With Hyperterminal and a 56K modem, he dials into computer systems running customers' 100-plus phone systems anywhere in the country. He can install, adjust, and repair the phone features of a customer's multiline telephone system. Sometimes, he trains a new system administrator on the layers of features provided in a new voice mail system. Sometimes, he helps get into a voice mail box that has been inadvertently locked. He may move, consolidate, or alter mailboxes and features—and he does all of it from his own keyboard.
Hegel uses JFW 3.7 and an 80-cell PowerBraille. His braille display shows all the functions and features of a given system easily. He says he has learned the software of hundreds of such communications products—Octel, ZMX, Audix, and many others. "I'm not a programmer per se," he says, but he has mastered the quirks and details to make software work the way a customer needs it to.
Some companies do not have a designated system administrator for their phone systems. In that case, Hegel provides the training and troubleshoots problems himself. "I may be answering a question for an employee somewhere in Texas," he says, "and they usually don't even know that I'm in Milwaukee." Although his system offers speech, he relies primarily on the braille display to do his job. For storing phone numbers and appointments, he uses the Parrot Voice Mate, a personal organizer with voice recognition.
A self-proclaimed "phone freak," Hegel loves his job and would recommend it to others. His salary is in the $40,000 to $45,000 range, his medical and vacation benefits are excellent, and he is interacting with interesting people every day.
Like Nichols and Ungar, Hegel is the only blind person in his particular place of business. Also like the others, he rarely has occasion to mention his blindness to the person he is assisting.
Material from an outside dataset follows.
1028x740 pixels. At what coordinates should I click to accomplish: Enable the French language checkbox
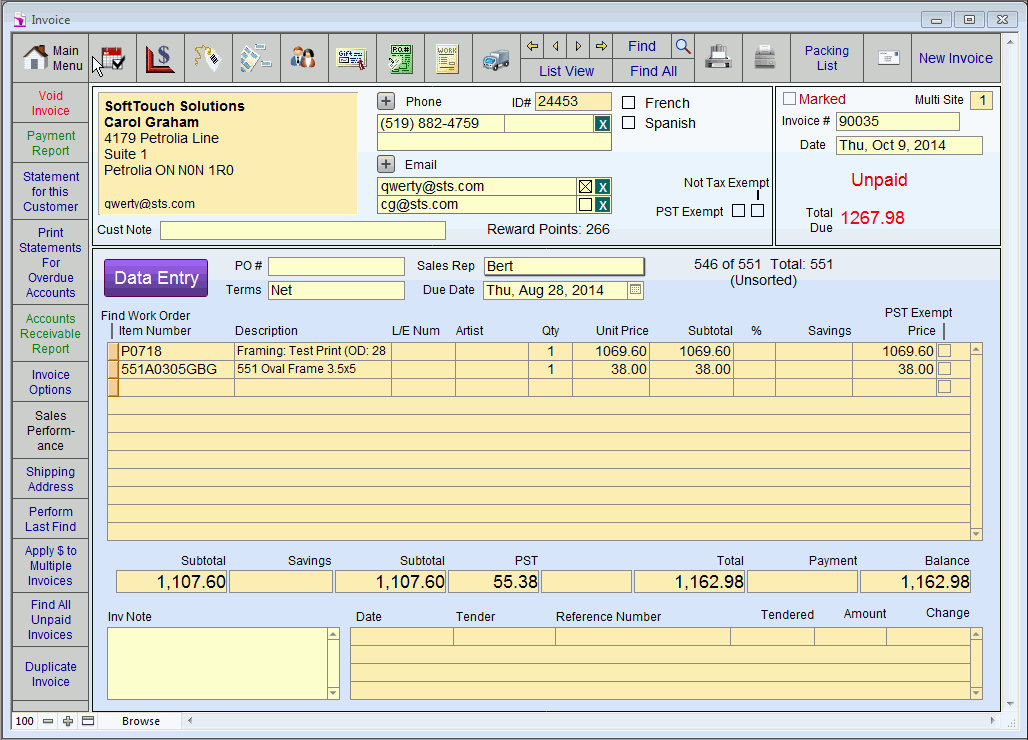tap(629, 103)
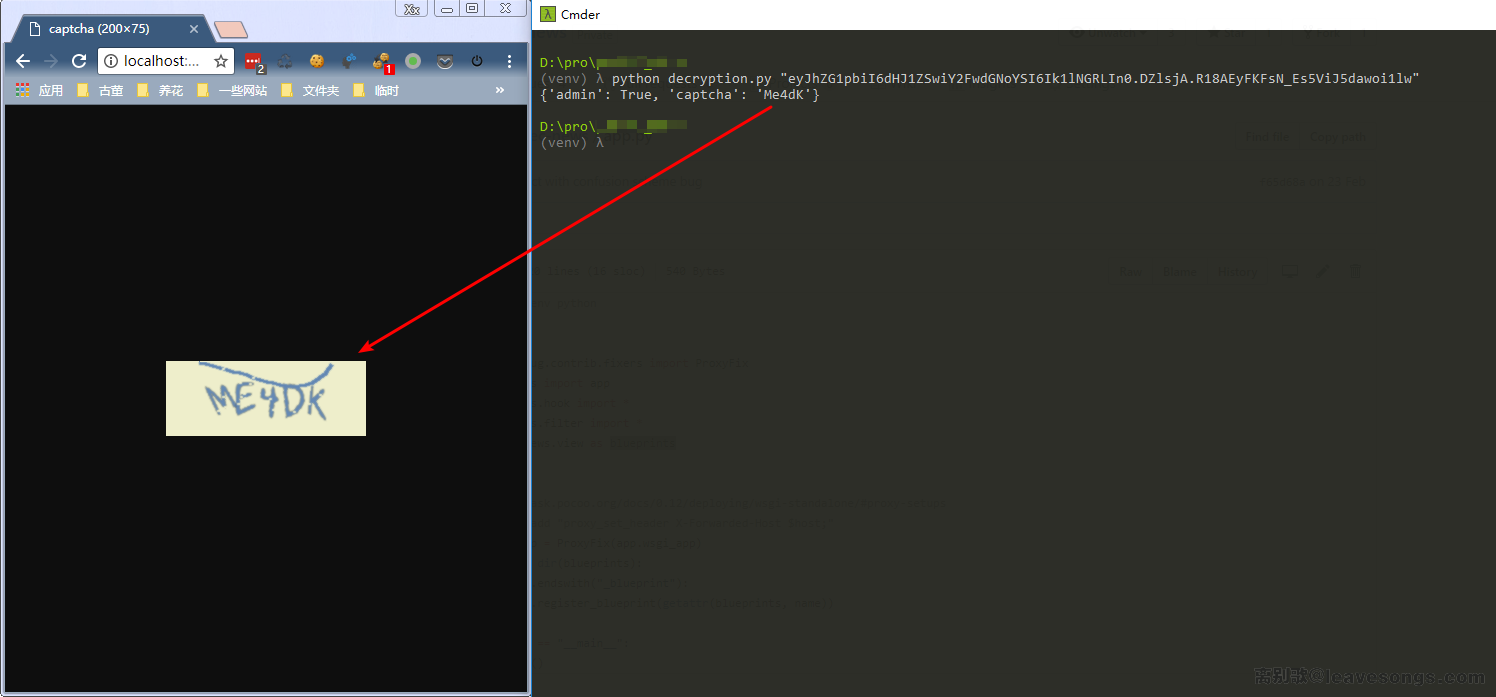Click the single cookie extension icon
The height and width of the screenshot is (697, 1496).
point(317,61)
All three depend heavily on assistive technology, particularly braille, and they all say they would recommend the job to others.
Certainly, individual ability and persistence played a part in these three people obtaining employment. Connecting with experts with the knowledge to make assistive technology adapt to the specific tasks at hand was also critical to their success. Another interesting common denominator was the expectation, of each of their employers, that the job functions could be adapted and that, with accommodation, a blind worker could be as productive as anyone else. "Delta bent over backward to give me the tools I needed," Nichols says. Once established, however, each expressed a sense of equality on the job.
Of course, in a perfect world, that sort of climate would just be taken for granted. Maybe in an almost-perfect world, more people who are blind and visually impaired will be trained and accommodated in these and other jobs.